Another objection to this line of reasoning might come from application of God's character. God is omnipotent, omniscient and immutable. Combining those elements to their full logical conclusion would mean a deterministic, fatalistic universe. If God exercised his omnipotence and immutability according to our simple definitions, we would not have free will. But through those two characteristics he created beings in his own image who contain some kind of free will. In the same way, God has chosen the direction of history in part by the prayers of the saints. This does not sacrifice his immutability. God may set the course of history as conditional outcomes instead of deterministic paths in some circumstances. In other words, God's may ordain an "if-then" branch on the basis of something like human prayer. If a person prays about a circumstance, then God will grant his intercession, otherwise he will not. God's will has not changed (he ordained the condition); what has changed is the prayer's action.

Moses as Example

Reformed Christians (of which I am) are very uncomfortable with this kind of thinking. However, here is a piece of biblical evidence that helps validate this interpretation of James 4:2. Consider the familiar story of Moses coming down off Mount Sinai to find Israel worshiping the golden calves they had made. At this point (not the only one!), God was ready to destroy Israel and start over with Moses, "Now therefore let me alone, that my wrath may burn hot against them and I may consume them, in order that I may make a great nation of you" (Ex 32:10). But Moses interceded for them, "But Moses implored the LORD his God and said, 'O LORD, why does your wrath burn hot against your people? ... Turn from your burning anger and relent from this disaster against your people'" (Ex 32:11-12). God relented! (Ex 32:14)

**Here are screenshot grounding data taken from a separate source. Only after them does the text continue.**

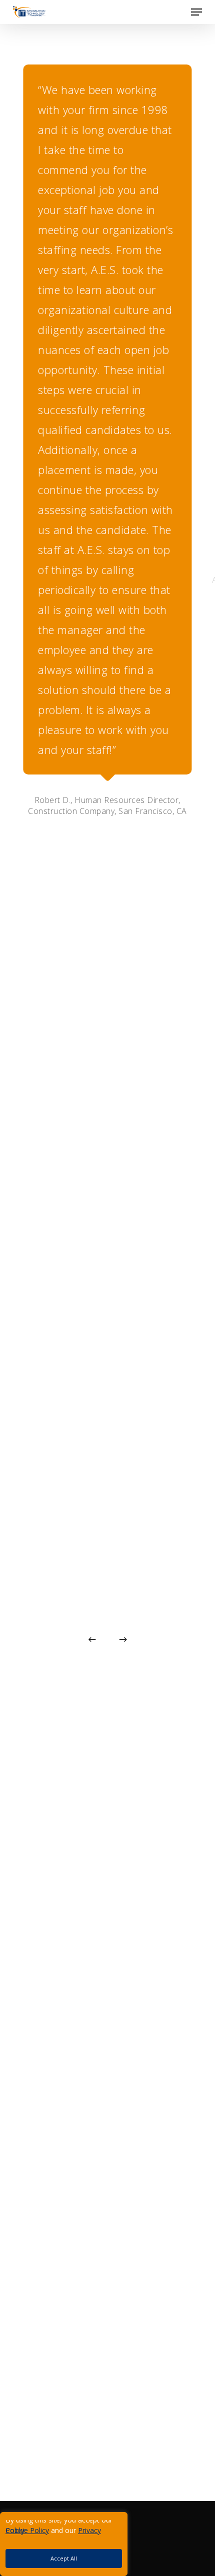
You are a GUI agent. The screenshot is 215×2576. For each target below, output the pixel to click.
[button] (196, 12)
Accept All (63, 2558)
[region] (95, 2544)
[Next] (123, 1640)
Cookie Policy (27, 2530)
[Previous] (92, 1640)
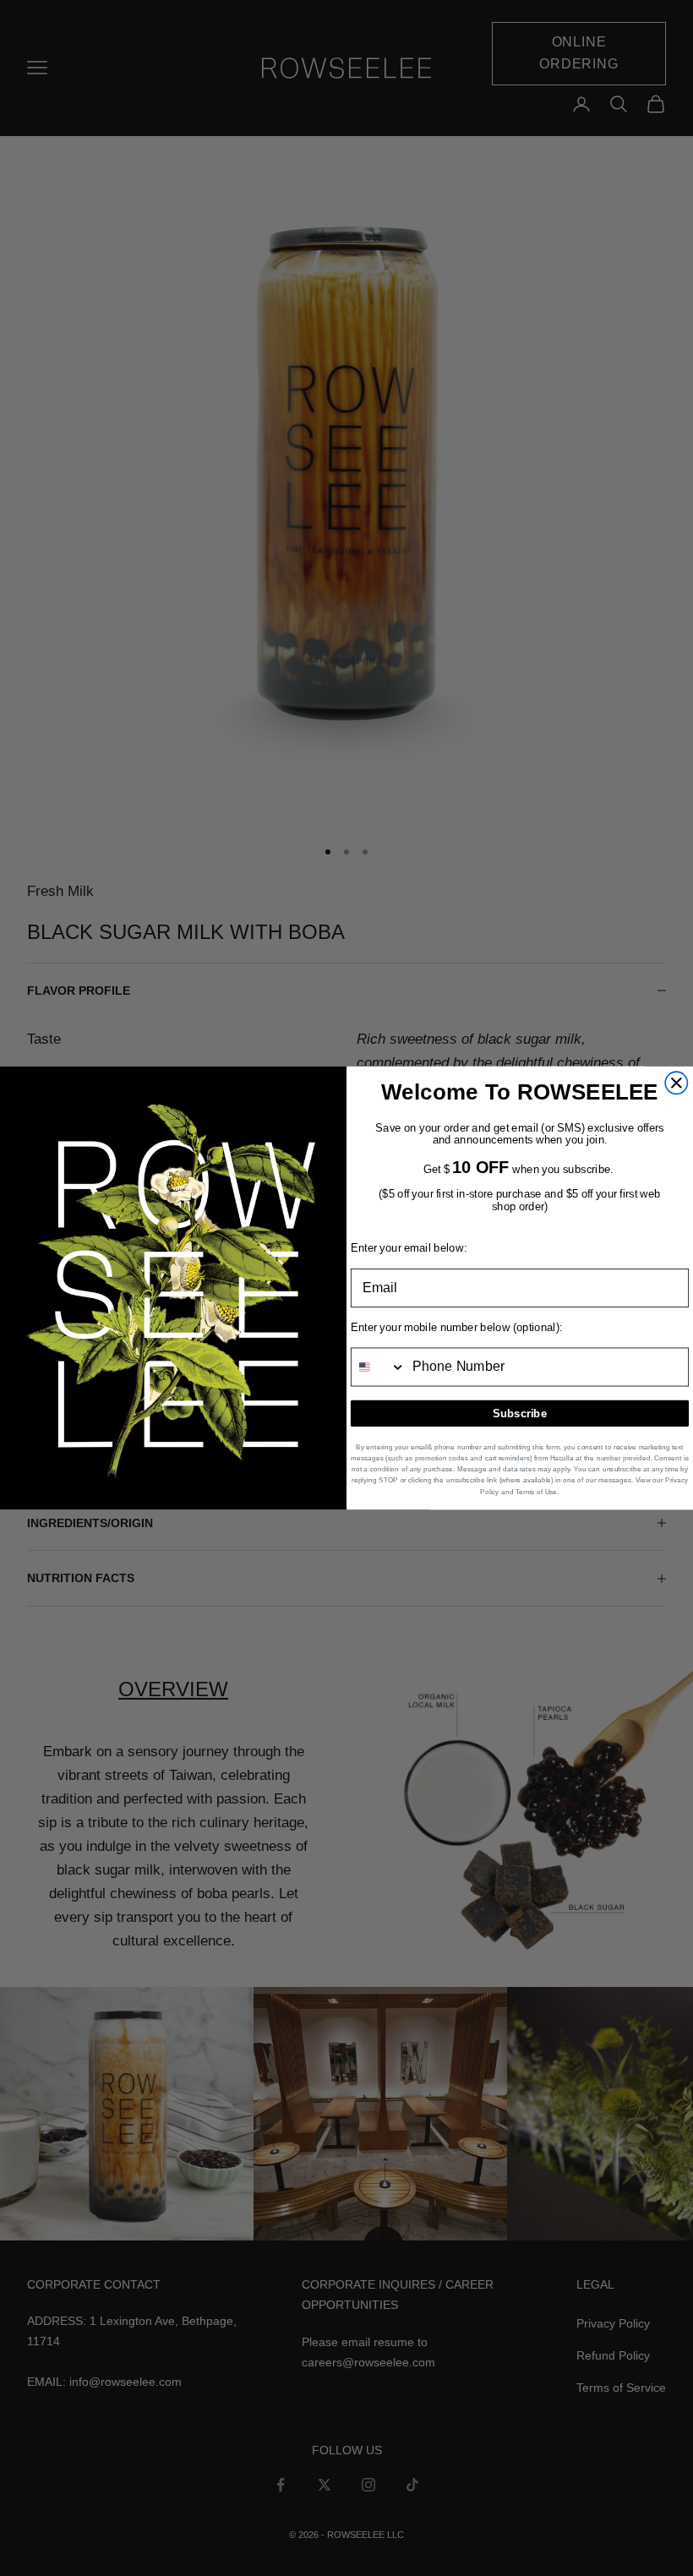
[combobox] (379, 1366)
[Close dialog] (676, 1083)
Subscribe (520, 1413)
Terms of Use (536, 1491)
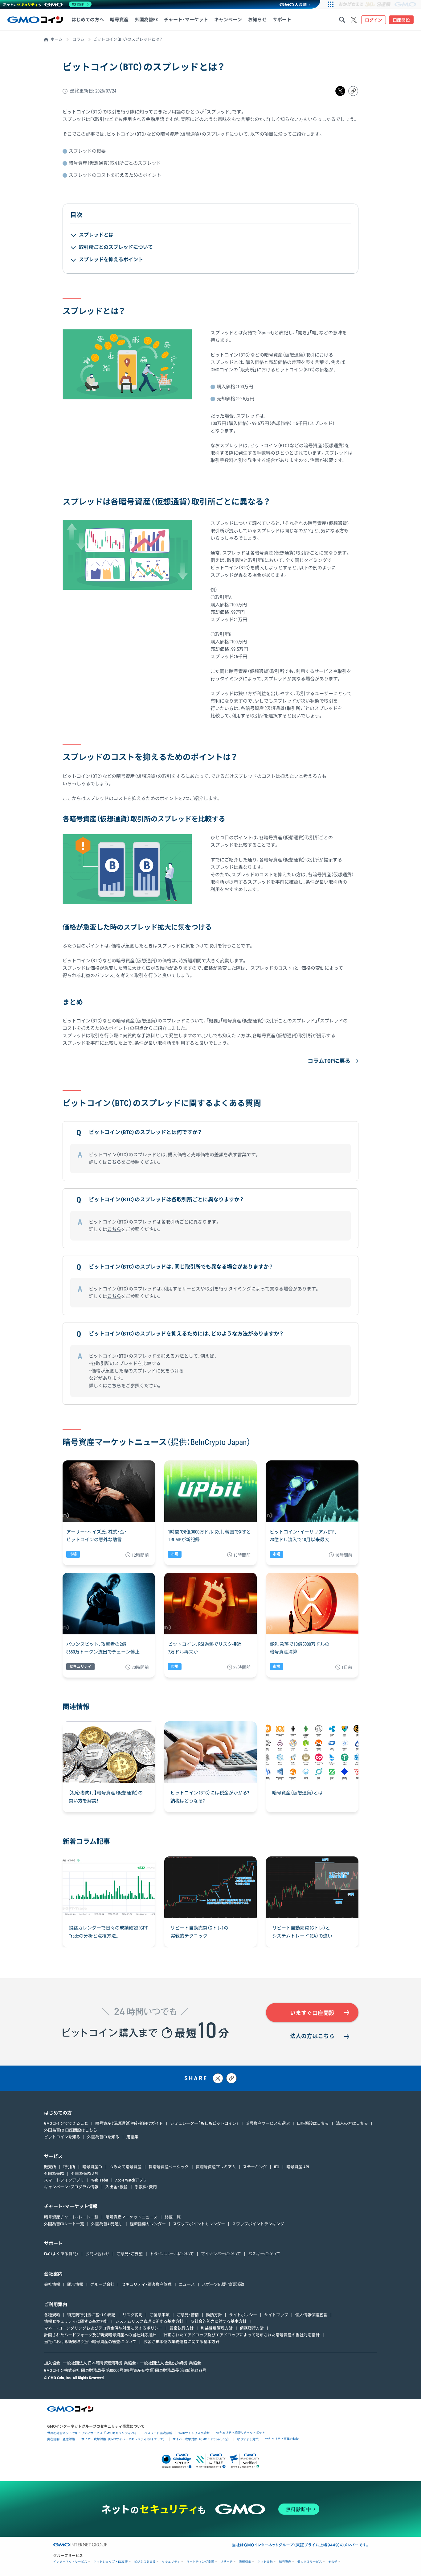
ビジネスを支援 (145, 2562)
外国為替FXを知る (103, 2137)
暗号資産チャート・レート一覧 (71, 2217)
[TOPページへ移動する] (35, 19)
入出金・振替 (116, 2187)
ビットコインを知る (62, 2137)
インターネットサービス (70, 2562)
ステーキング (255, 2167)
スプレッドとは (96, 235)
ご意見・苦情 (188, 2315)
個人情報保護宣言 (311, 2315)
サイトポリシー (243, 2315)
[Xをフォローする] (353, 20)
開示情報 (75, 2284)
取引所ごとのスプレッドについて (116, 247)
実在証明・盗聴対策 (61, 2439)
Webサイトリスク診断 (194, 2432)
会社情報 (52, 2284)
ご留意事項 (159, 2315)
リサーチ (226, 2562)
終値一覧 (173, 2217)
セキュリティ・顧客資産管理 (146, 2284)
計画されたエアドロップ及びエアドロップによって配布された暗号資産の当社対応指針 (241, 2335)
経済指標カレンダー (148, 2224)
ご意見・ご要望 (129, 2254)
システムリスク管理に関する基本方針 (149, 2321)
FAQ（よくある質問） (61, 2254)
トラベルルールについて (172, 2254)
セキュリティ (171, 2562)
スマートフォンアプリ (64, 2180)
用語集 (132, 2137)
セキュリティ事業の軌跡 (282, 2438)
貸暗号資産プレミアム (216, 2167)
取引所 (69, 2167)
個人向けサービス (309, 2562)
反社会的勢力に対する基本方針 (218, 2321)
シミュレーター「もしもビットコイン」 (204, 2123)
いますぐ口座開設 (312, 2013)
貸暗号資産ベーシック (169, 2167)
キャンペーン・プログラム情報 (71, 2187)
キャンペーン (228, 20)
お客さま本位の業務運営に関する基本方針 (181, 2341)
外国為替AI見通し (107, 2224)
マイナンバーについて (221, 2254)
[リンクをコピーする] (353, 91)
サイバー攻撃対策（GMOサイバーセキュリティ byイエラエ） (123, 2439)
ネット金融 (265, 2562)
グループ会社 (102, 2284)
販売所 (50, 2167)
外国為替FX (54, 2173)
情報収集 (245, 2562)
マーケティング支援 (200, 2562)
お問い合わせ (97, 2254)
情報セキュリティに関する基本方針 (76, 2321)
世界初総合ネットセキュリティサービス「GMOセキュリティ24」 (92, 2432)
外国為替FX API (84, 2173)
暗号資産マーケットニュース (131, 2217)
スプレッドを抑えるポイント (111, 259)
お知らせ (257, 20)
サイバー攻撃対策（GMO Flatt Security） (202, 2439)
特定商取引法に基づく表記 (91, 2315)
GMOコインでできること (66, 2123)
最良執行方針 (182, 2328)
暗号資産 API (297, 2167)
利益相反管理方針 (217, 2328)
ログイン (373, 20)
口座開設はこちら (313, 2123)
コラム (78, 39)
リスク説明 (132, 2315)
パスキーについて (264, 2254)
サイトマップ (276, 2315)
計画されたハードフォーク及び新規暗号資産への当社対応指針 (100, 2335)
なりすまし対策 (248, 2439)
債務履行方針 (252, 2328)
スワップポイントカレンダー (199, 2224)
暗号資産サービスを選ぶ (268, 2123)
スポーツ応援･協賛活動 (223, 2284)
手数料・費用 (146, 2187)
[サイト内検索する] (342, 20)
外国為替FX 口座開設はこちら (70, 2130)
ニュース (187, 2284)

Unless James 4:2 makes sense, the account of Exodus 32 should make someone even more uncomfortable. It reads as though God changed his mind, as if God is not immutable. But if God had chosen to decide the outcome based on Moses' response, then God is still unchanging and Moses' prayer affected the outcome of history. God's immutable choice was a fork in the road, and Moses was permitted to travel either branch. The same is true for our prayer life, even if we don't have the benefit of God's revelation on every choice we make.

Evangelism as Analogy

There is an important parallel to evangelism for those who subscribe to the doctrine of election. Hyper-Calvinists assert that Christians need not engage in evangelism because God will call whom he's predestined. They ignore their God-ordained responsibility in the Great Commission, that God uses us as the means of calling. Even though God knows who will be saved, we don't. It would be blasphemously presumptuous to pretend to know, and it's blatantly disobedient to ignore our call to make disciples.

Just as God uses his people to save those he's predestined, he uses the prayers of his people to accomplish his purposes. An omniscient God knows the outcome of all things--after all, he is God. God's omniscience does not mitigate our responsibility to pray or to evangelize. Do not subscribe to fatalism. Prayer changes things. God has ordained that prayer changes things. Otherwise, prayer would be incredibly superficial.


This does not mean that God is not sovereign over those conditional outcomes, our choices or the results. If you trace back all the conditionals leading to a person's conversion, we'll see a person is chosen in God before the foundation of the world. Perhaps God will grant us the understanding of this interplay as we look back in history from an eternal perspective.

Encouragement

Hopefully this is an encouragement to pray. We have too much to do to NOT pray. And we have too many impossible tasks, like winning souls, to ignore our call to prayer. Let's seek the face of God as wrestle with our Lord in earnest prayer.